* Reading text:
----------------------------------------

Crisafulli eventually concluded this establishment was not the best fit for her and moved to Asheville, N.C. However, she did not feel at home at this shop either, the ethics of her coworkers differing from her own. This is when she decided to make the move to Live Wire. One of her friends from the first shop she worked at, named Freeman, had already made the move there to be with one of his friends, Chris Keener, one of the owners and tattooers. Crisafulli shared that this environment, filled with her friends along with Shell’s integrity for piercings, left her with no doubt in her mind that she wanted to be a part of it.
Living in Tennessee at the time, one of Shell’s friends who had been in Blacksburg for a few months recommended that she check out the shops. After taking their advice, she found a group of friends that she ended up helping demo and build a shop, Live Wire.
“You start with nothing and then you can make it into something way frickin awesome like this place, and you would never imagine that it could look cool like this when you start,” Shell said.
The interior of Live Wire is filled with flash sheets from a plethora of artists, skateboard decks, “Alien” memorabilia, movie and band posters and other items in each tattoo station that bring in each artist's personality. Creativity and self-expression overflow from the shop, a fact that is apparent as soon as you walk in the door, and one you are reminded of each new time you enter and observe a new addition.
Shell came to Blacksburg often after the shop opened during the first week of January 2023 to assist with piercings when asked and able. It was not until March of 2024 when Gillian Burt, the other owner and a tattooer, asked her to be their head piercer and piercing department manager that she officially joined the team.
Both piercers shared that they and the tattooers strive to ensure that the shop environment is comfortable and safe. They each shared stories from the previous places they worked or ones they had heard where the owners cared more about money than the client’s health and safety. Each heavily disagrees and aims to focus on quality jewelry, correct anatomy and taking their client through the piercing process step by step to ensure they are comfortable and know it is okay with them if they change their mind.
This mindset and drive have been accurately reflected in the clients they have received. One of these clients is Samantha McCall, a Virginia Tech student who received a conch piercing from Shell in 2023.

----------------------------------------

* Dataset content:
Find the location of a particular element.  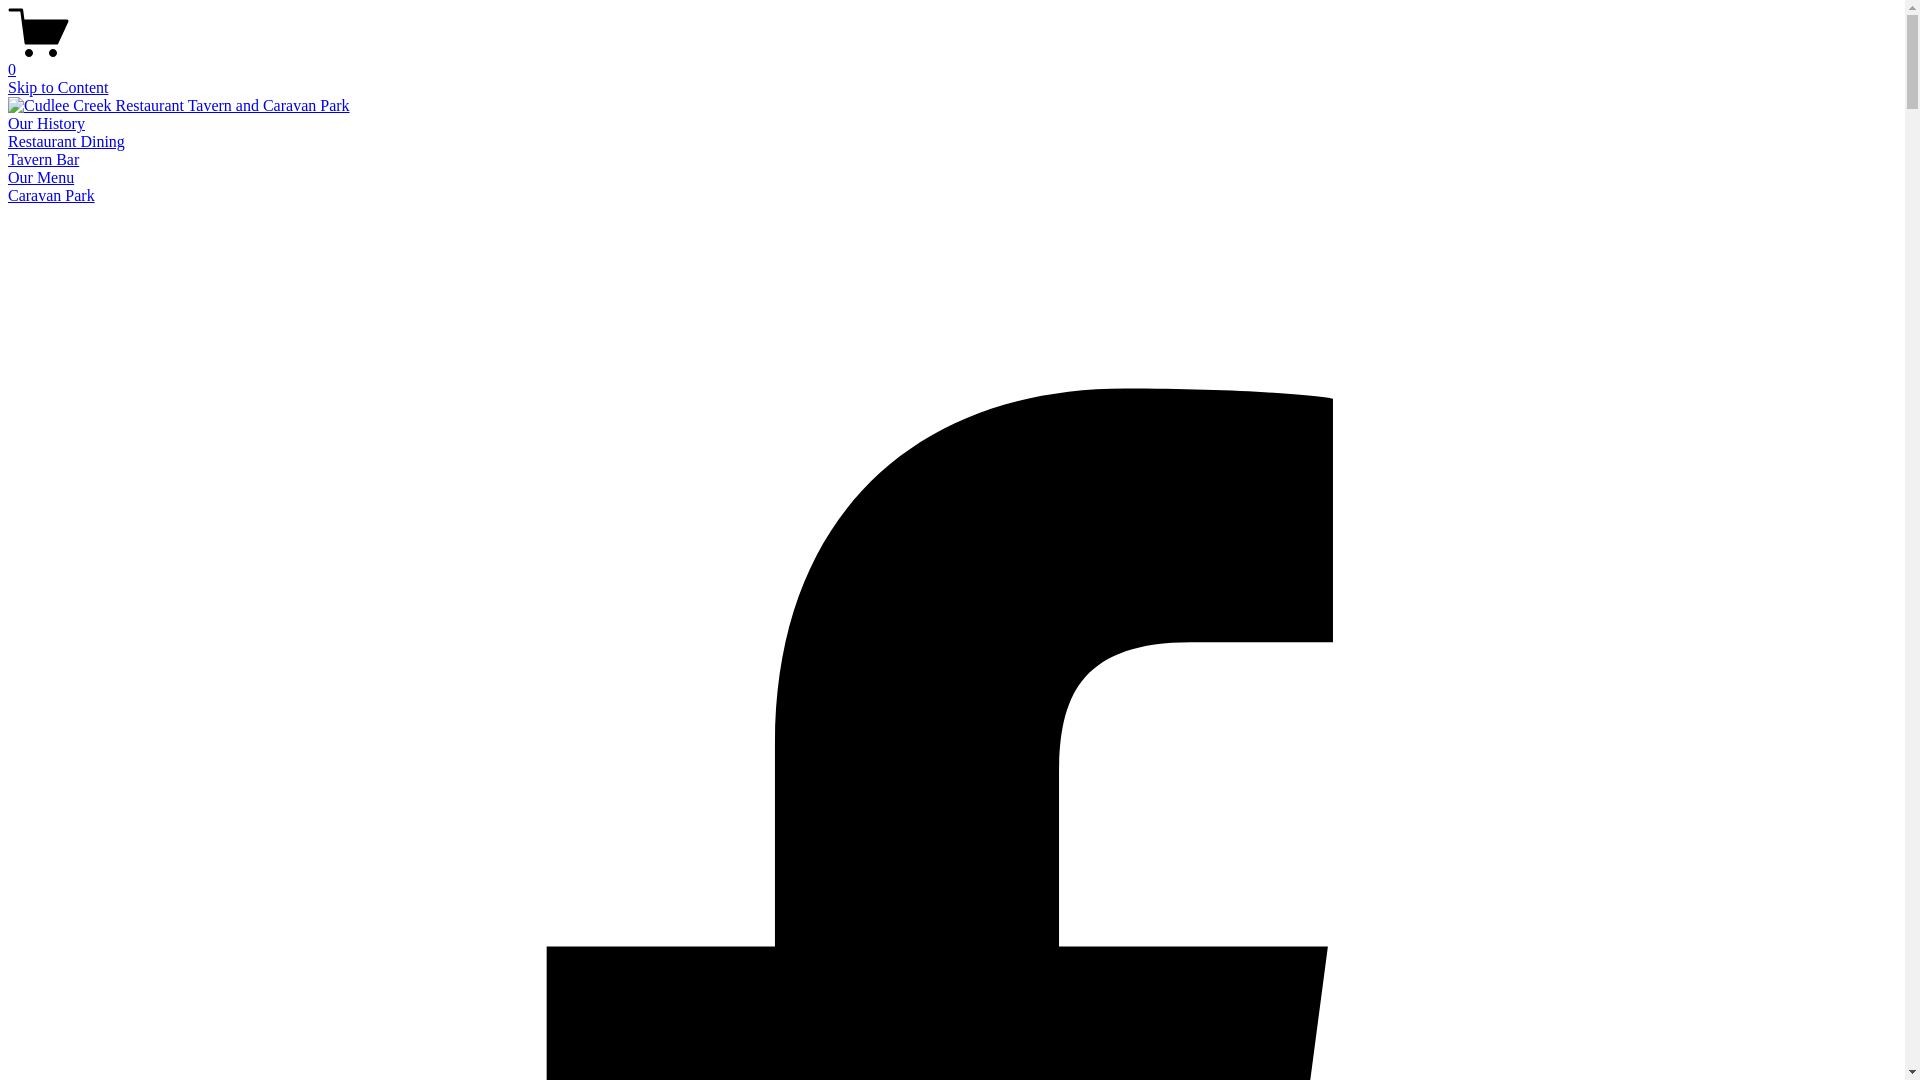

0 is located at coordinates (952, 61).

----------------------------------------

* Work instruction:
Extend the article about the Live Wire tattoo and piercing shop, picking up after its final sentence. The listing comes from a different source than the article about the Live Wire shop.

* Result:
“I didn’t feel uncomfortable at all,” McCall said. “Megan asked multiple times if I was okay, if I needed to adjust myself, if I wanted the light turned off, just very accommodating and wanting to make me comfortable.”
Gracie Maslyn, a Virginia Tech graduate and future graduate student, shares a similar sentiment after trusting Live Wire with six tattoos and a helix piercing over the years.
“They walk pretty much through like every step that they’re doing, like I’m cleaning this and I’m going to do it this way, so it’s not nerve-racking at all,” Maslyn said. “They’re not going to do something that wouldn’t look right on you.”
This is true of the piercers and tattooers, both getting along and close enough with each other to feel comfortable with walking up to one another's booths to ask about what they are working on and spend time outside of work. Shell and Crisafulli described the shop as a family – close-knit and fun to be a part of.
“I have the best damn job on the planet, like hands down, you will never tell me otherwise,” Shell said. “I feel like all of us here feel that way. There is no cooler job than to do what we do for people.”
Each care for the well-being of one another, and their clients even more so. Regardless of the membership, Shell and Crisafulli operate with kindness and care to bring people the results they want to see.
“To be able to have someone fall in love with their body is a big goal for me,” Shell said. “I don't care how I achieve it, whether it's a nostril piercing or nipple piercings or an earlobe piercing, like if I can make you fall in love with your body, that's what I want to do. I want to make people happy, and that's how I do that.”